# Hypothetical new glacial era and its consequences



## Jarizschmaal (May 2, 2009)

'ey! New here!

Not entirely sure whether I should expect to meet people whom I might have this in common with here - but I enjoy imagining a science-fiction universe and how it could be presented through movies, games and comics.

Many of the stories in this universe take place during a future glacial era (commonly called Ice Age), and I've become interested in what kinds of implications this could have on human civilization, fauna and especially _abandoned modern cities that would be buried beneath ice sheets_.

At first I thought it would be possible for the cities to be preserved underneath the ice, but then I neglected to think of that the ice sheets could be moving* and thus, over time, destroy even solid buildings. I know that moving ice sheets can have a destructive effect on mountains, as my country's landscape - Norway, is heavily influenced by it. Perhaps at least objects, or even buildings, could be preserved while moving _with_ the ice sheets.

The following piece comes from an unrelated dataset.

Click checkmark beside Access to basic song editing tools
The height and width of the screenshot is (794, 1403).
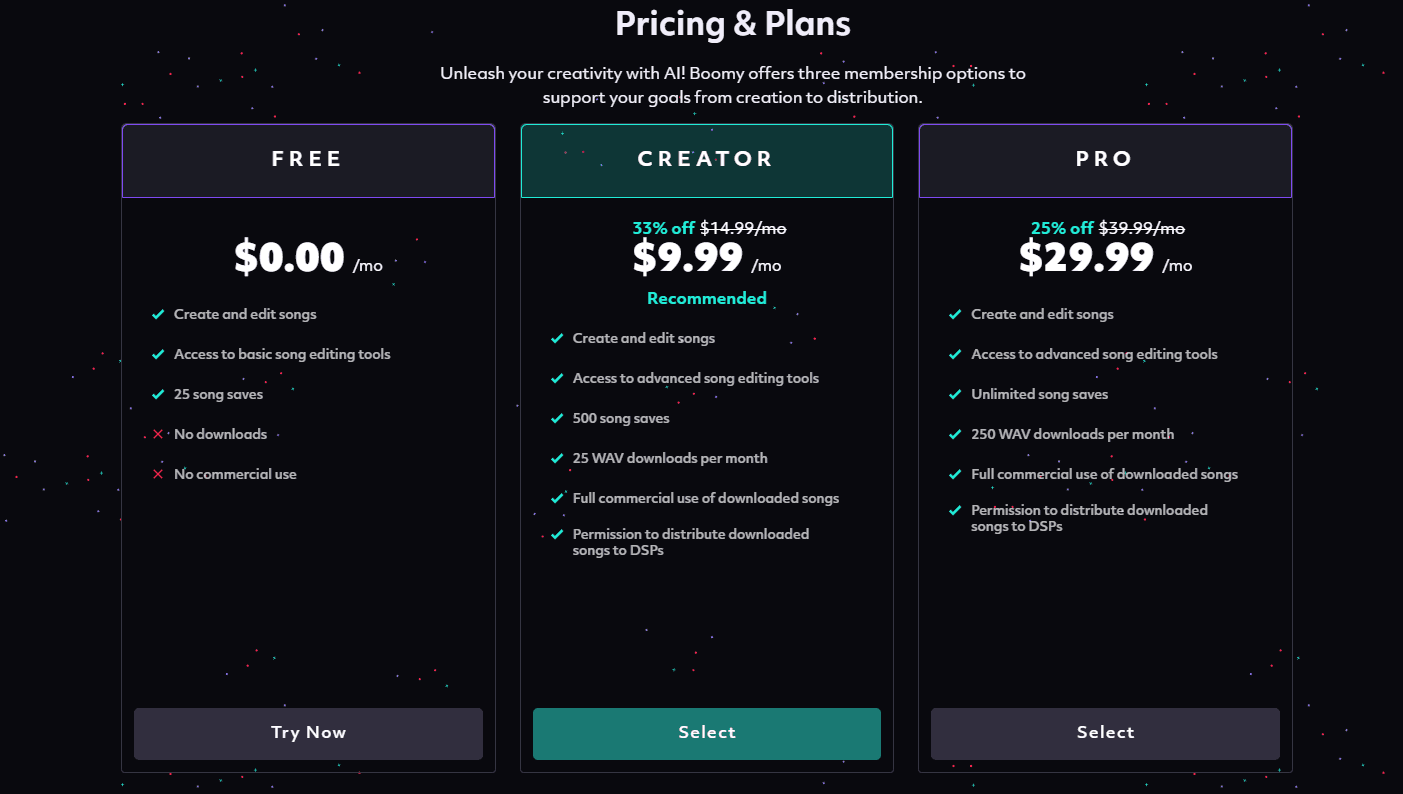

*See article (en.wikipedia.org/wiki/Ice_sheet_dynamics)

The idea is that humans on earth have developed nomadic lifestyles and become less technologically advanced during this ice age. The causes of this should probably remain a mystery for which there may be many theories, but either way attempts to recreate more advanced societies, which are numerous and legendary, have repeatedly been unsuccessful.

Part of the concept is that these attempts are often aided by discoveries from previous advanced societies that could be found in the ice - and it would be really cool if there where "under ice" cities with alien technology that courageous expiditions could discover. However, it would not be as cool if that is unrealistic.


----------



## Nik (May 3, 2009)

You're thinking of 'The Sixth Winter' scenario by Orgill & Gribbin ??

First, when you check maps for recent ice-ages, some high-latitude areas were glacier-free because they were 'dry valleys'. 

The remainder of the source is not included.